Espiritualidade e o mundo econômico – Parte II

Marcus Eduardo de Oliveira

O português Paulo Vieira de Castro, consultor de empresas e diretor do Centro de Estudos Aplicados em Marketing do Instituto Superior de Administração e Gestão (Porto) e Marcus Eduardo de Oliveira, economista brasileiro, professor de economia e especialista em Política Internacional, com mestrado em Estudos da América Latina (USP), dialogam sobre espiritualidade e o mundo que cerca a economia. Os especialistas conversam sobre a necessidade de integrar o ser humano numa visão mais abrangente, tanto no contexto da economia, quanto dos negócios, envolvendo desde a busca da felicidade à realização plena de cada um, comungando, nesse aspecto, a vida humana, a espiritualidade e o ambiente econômico.

MEO – O “Dharma Marketing”, cujo princípio essencial é o de criar a auto-liderança tem alguma relação com a economia quando se pensa especificamente nos atores econômicos que interagem na atividade produtiva?

PVC – Certo é que a competência organizacional, não depende exclusivamente de um conjunto de formalidades, de motivações externas ou materiais, existindo um grupo alargado de padrões não convencionais/inconscientes que constantemente interferem nas decisões empresariais, tornando-se, também por isso, necessário agir a um nível mais íntimo, muito especialmente quando pretendemos fundar-nos em valores tão profundos quanto os espirituais. 

Assim, também nas empresas encontramos o potencial do princípio animador ou vital do ser humano (a espiritualidade), afirmando-se, deste modo, a existência de uma identidade supra-humana, através de uma imperceptível teia organizacional, pelo que o mundo das empresas deverá  ser visto como um todo, em constante relacionamento, e conseqüentemente, em transformação.

O que fazer:
a - Segundo o texto sobre espiritualidade e economia, qual é o princípio essencial do "Dharma Marketing"?
b - Retome o texto sobre espiritualidade e economia logo após a última frase apresentada e siga com a fala de PVC.

Dados registrados:
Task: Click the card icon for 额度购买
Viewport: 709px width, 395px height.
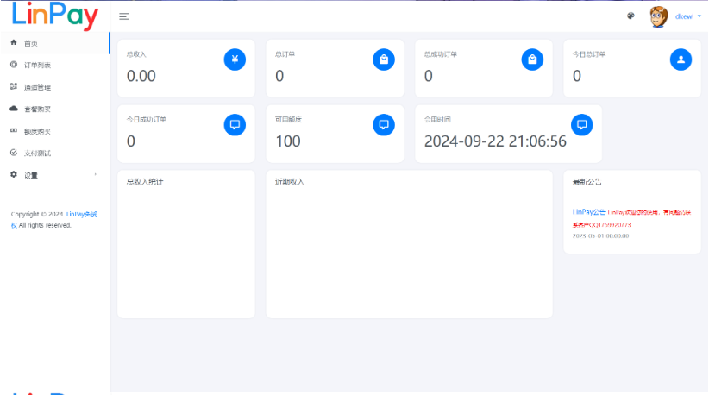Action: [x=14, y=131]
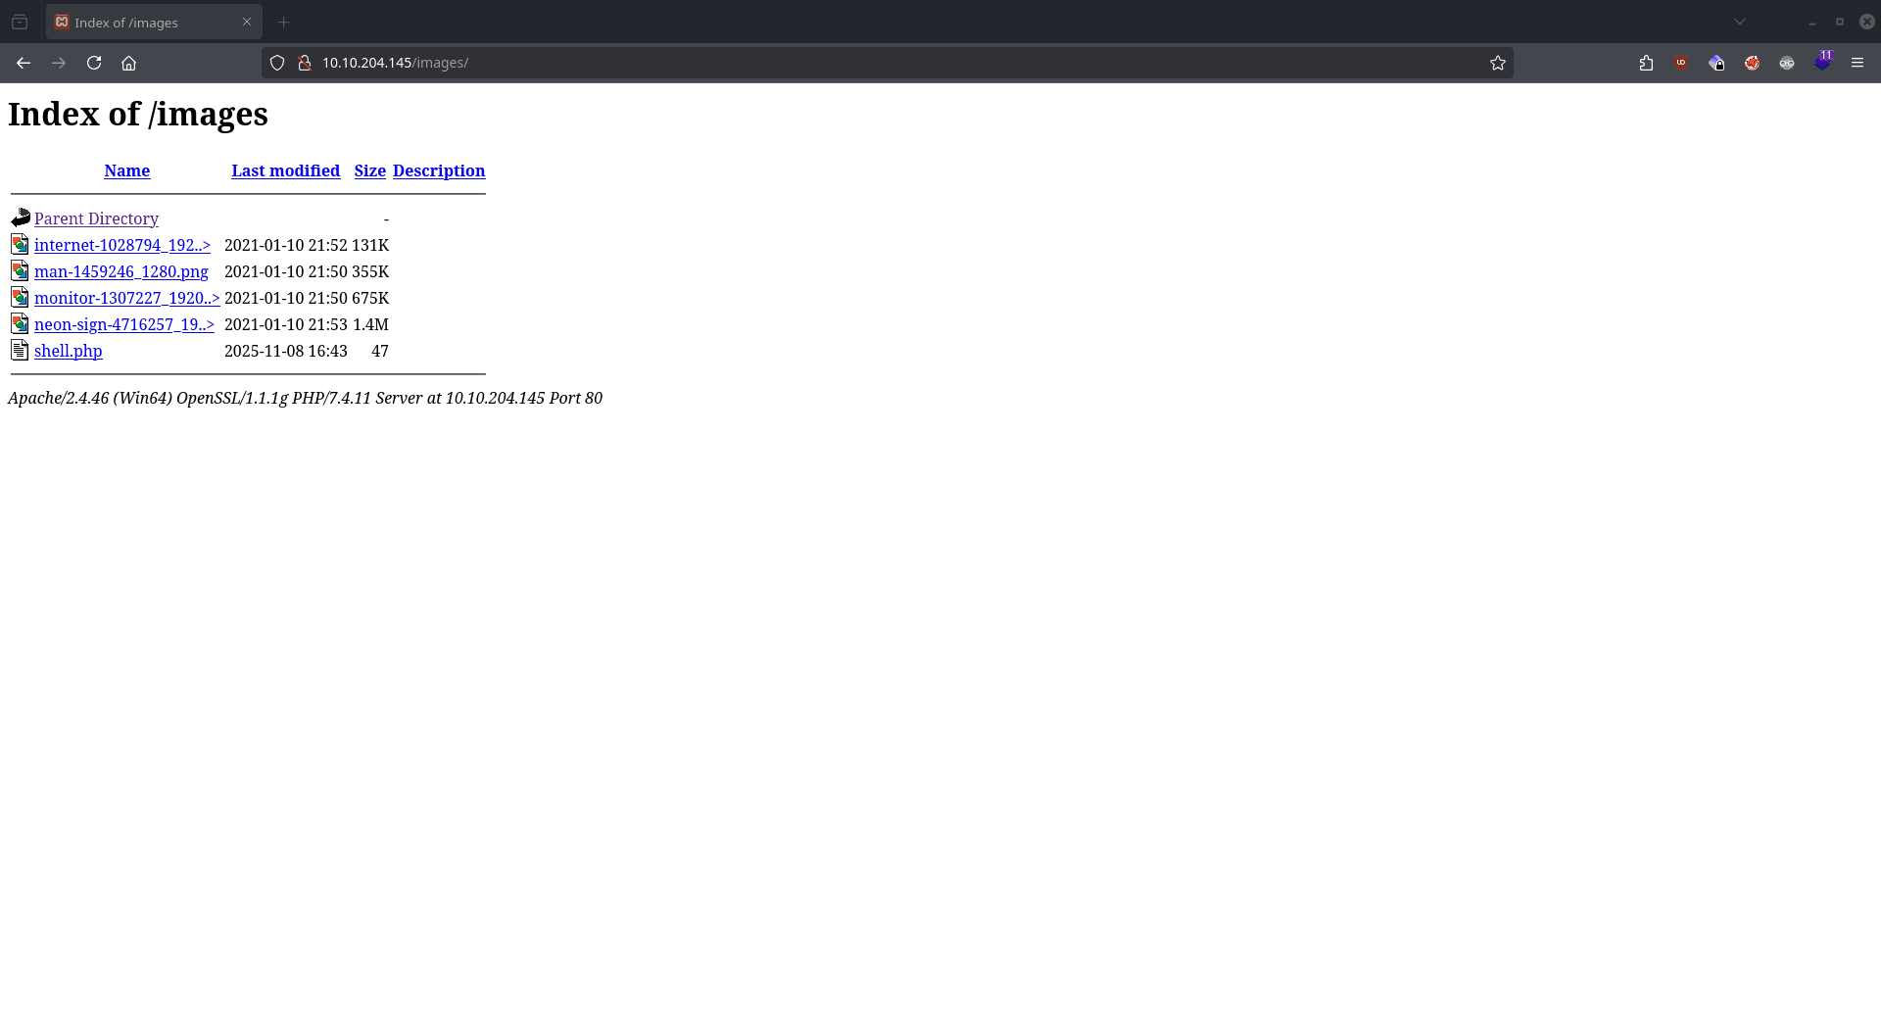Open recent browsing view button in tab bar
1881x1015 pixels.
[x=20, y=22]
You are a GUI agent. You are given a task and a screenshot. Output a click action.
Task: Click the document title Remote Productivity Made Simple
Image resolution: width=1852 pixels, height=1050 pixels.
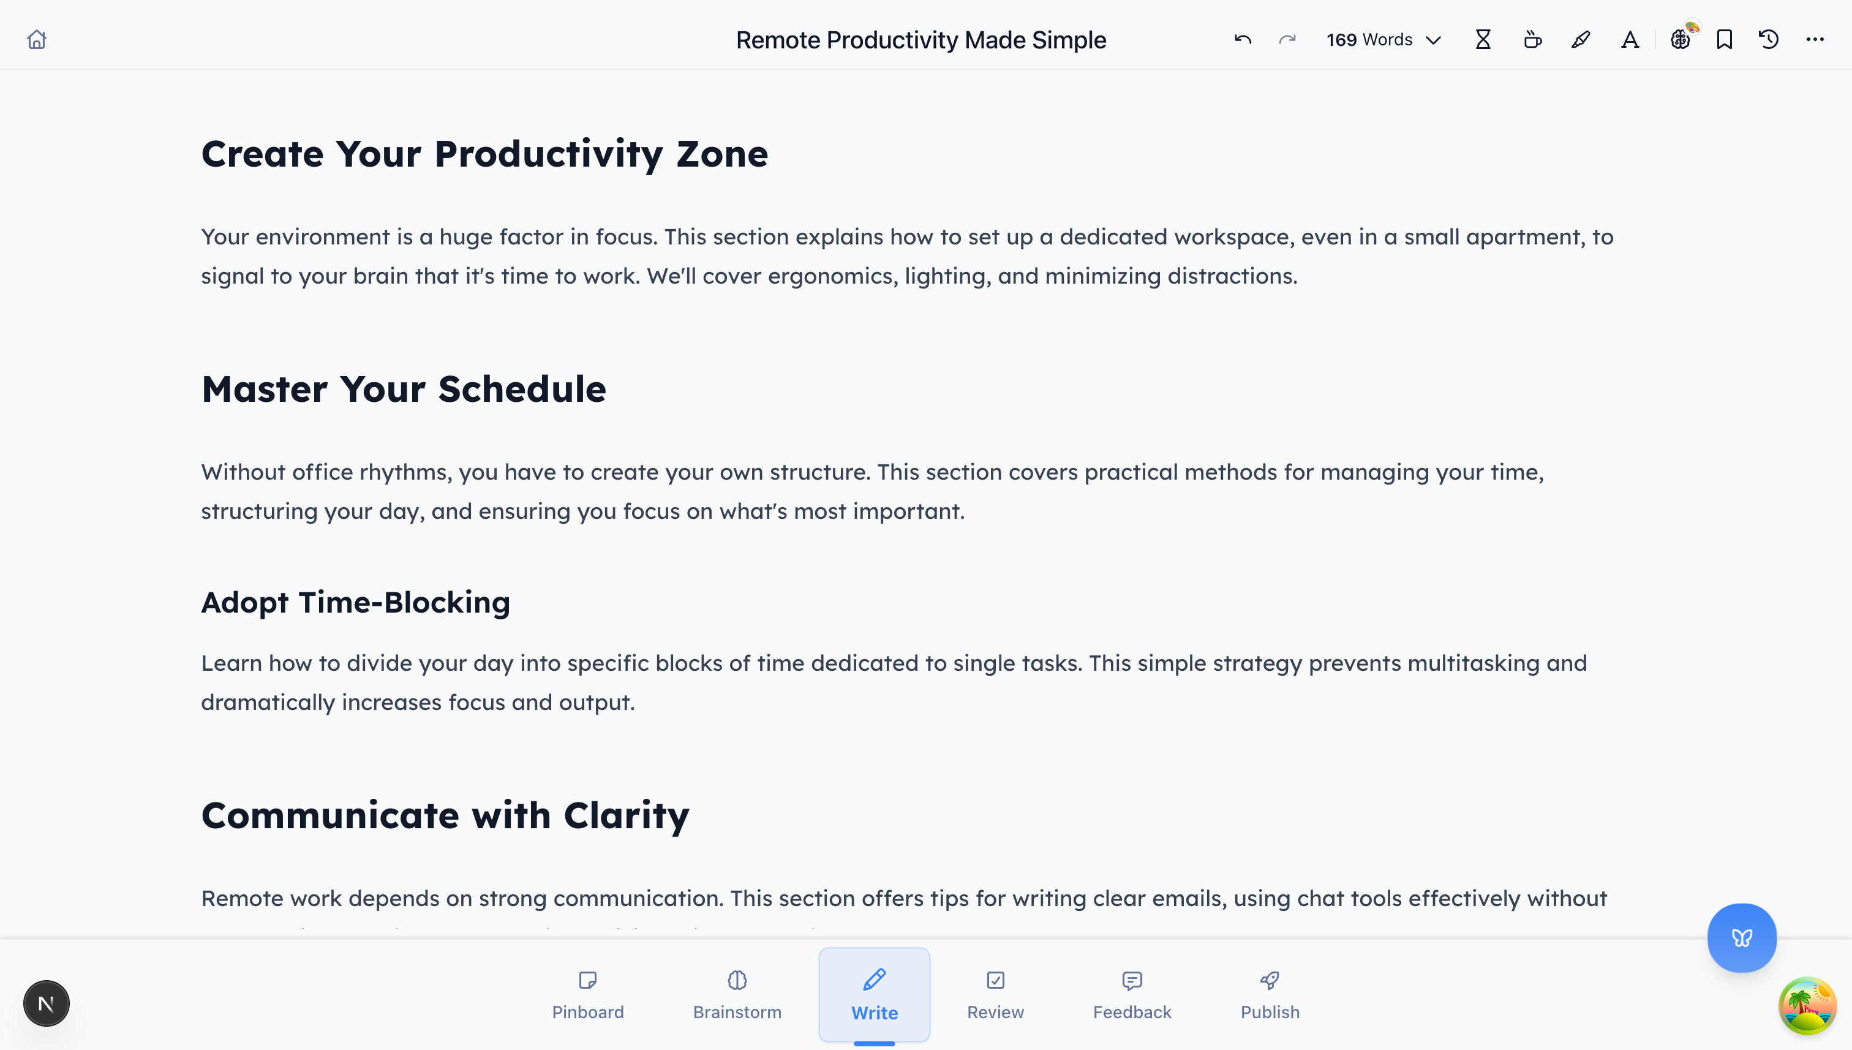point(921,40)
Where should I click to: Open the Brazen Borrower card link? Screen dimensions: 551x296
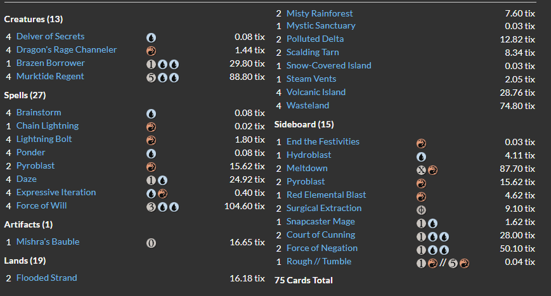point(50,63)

Respostas às tarefas:
a - Criar a auto-liderança.

b -
Costumo explicar esta idéia dando como exemplo o momento em que nos deparamos com alguém. Deste encontro nasce uma terceira entidade que é a alma da relação; porque seria diferente nas relações empresariais? Por estranho que pareça, esta é a única dimensão que perdura para além do tempo e do espaço, sendo a este nível - mais subtil - que se funda o inconsciente organizacional. E, se a espiritualidade tem a ver com ação logo é produção, então porque não administrar este capital relacional? A liderança para o terceiro milênio vai nessa direção.

Para que tal seja possível será necessário assumir um novo regime de serviço e de transparência, só concebível pela abertura dos canais intuitivo-anímicos da relação: o inconsciente organizacional.

Ao imaginarmos o Dharma Marketing propomos um conceito que se inscreve dentro da linha de entendimento do marketing relacional, não esquecendo que as organizações deverão estar focadas em valores, em estratégias, dependentes de hábeis negociadores, criativos, empreendedores, que saibam trabalhar sob pressão. Mas, ser-lhes-á isso possível na ausência da consciência e si mesmo?! Partindo desta questão surge um novo conceito de marketing que se propõe chegar a mais inconsciente dimensão do psiquismo humano, antecipando o caminho para um marketing de proximidade real. 

Se a consciência da oferta e da procura se altera, porque não mudaria o marketing?! Este tem vindo a evoluir na sua orientação, indo para além do produto, da venda, do mercado, do cliente, assim, depois do marketing massificado, do marketing de segmentação, do marketing one to one, surge igualmente o marketing orientado para a perspectiva holística da relação: o inconsciente organizacional.

Habitualmente explico a mudança de focus estratégico proporcionado pelo Dharma Marketing utilizando a parábola da terceira margem do rio. Do rio que tudo arrasta, dizemos que é violento, esquecendo-nos o quão arrebatadoras são as margens que o comprimem. A violência do rio enquanto questão estratégica não está nele próprio, mas sim nas suas margens, ou seja, no constrangimento imperceptível que tudo condiciona. Ao transportamos este modelo para as relações humanas em contexto empresarial surgem novos desafios e, com estes, um renovado marketing: a quarta vaga do marketing relacional.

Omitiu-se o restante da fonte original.